The result should be an exact copy of only the lines from the one holding "The image size is (1537, 864)." through the last line of the data below, please, without pictures.

[Data records]
--- --- ---

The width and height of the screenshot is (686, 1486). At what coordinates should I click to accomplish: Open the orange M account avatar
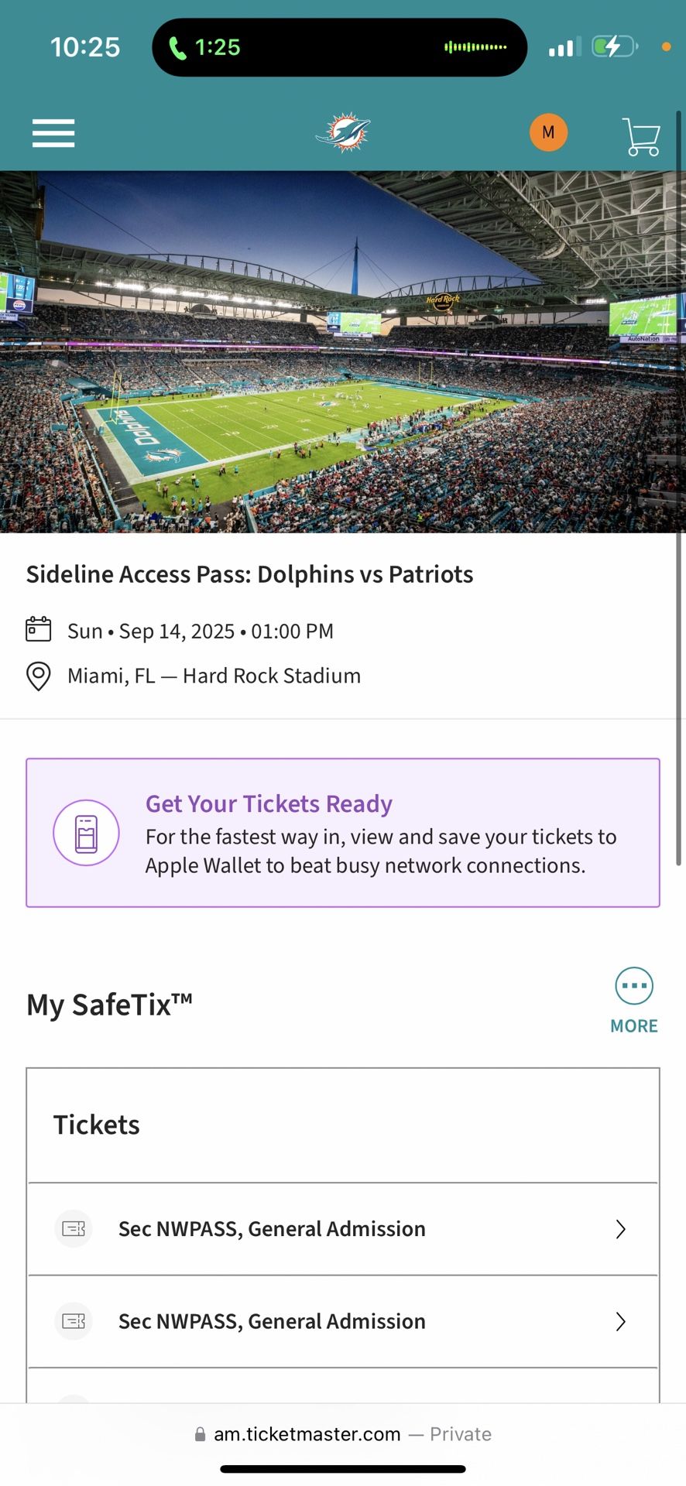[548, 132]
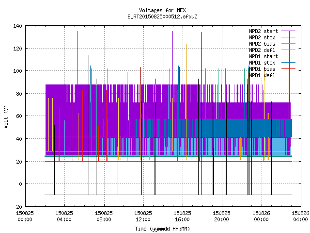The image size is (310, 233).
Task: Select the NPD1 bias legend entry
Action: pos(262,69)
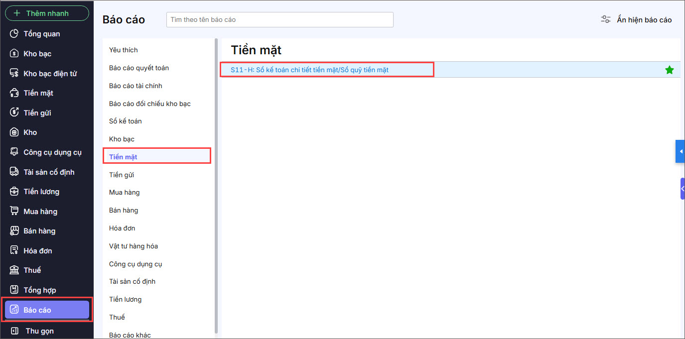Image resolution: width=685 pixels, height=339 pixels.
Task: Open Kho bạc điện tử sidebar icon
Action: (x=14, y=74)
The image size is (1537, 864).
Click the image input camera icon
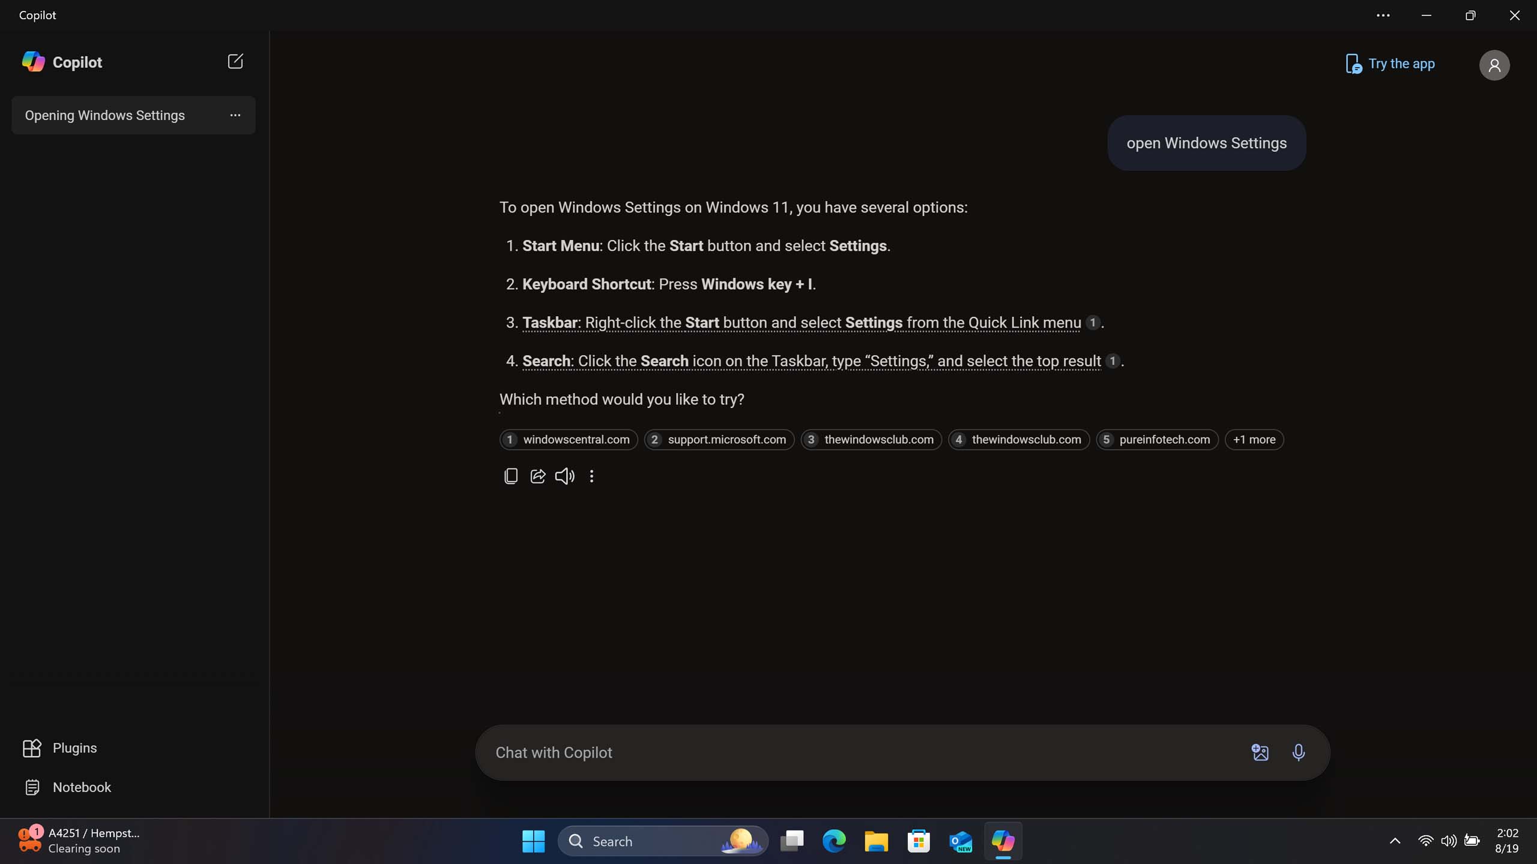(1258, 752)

--- --- ---

Answer area.
The image size is (1537, 864).
Click the image input camera icon
(1258, 752)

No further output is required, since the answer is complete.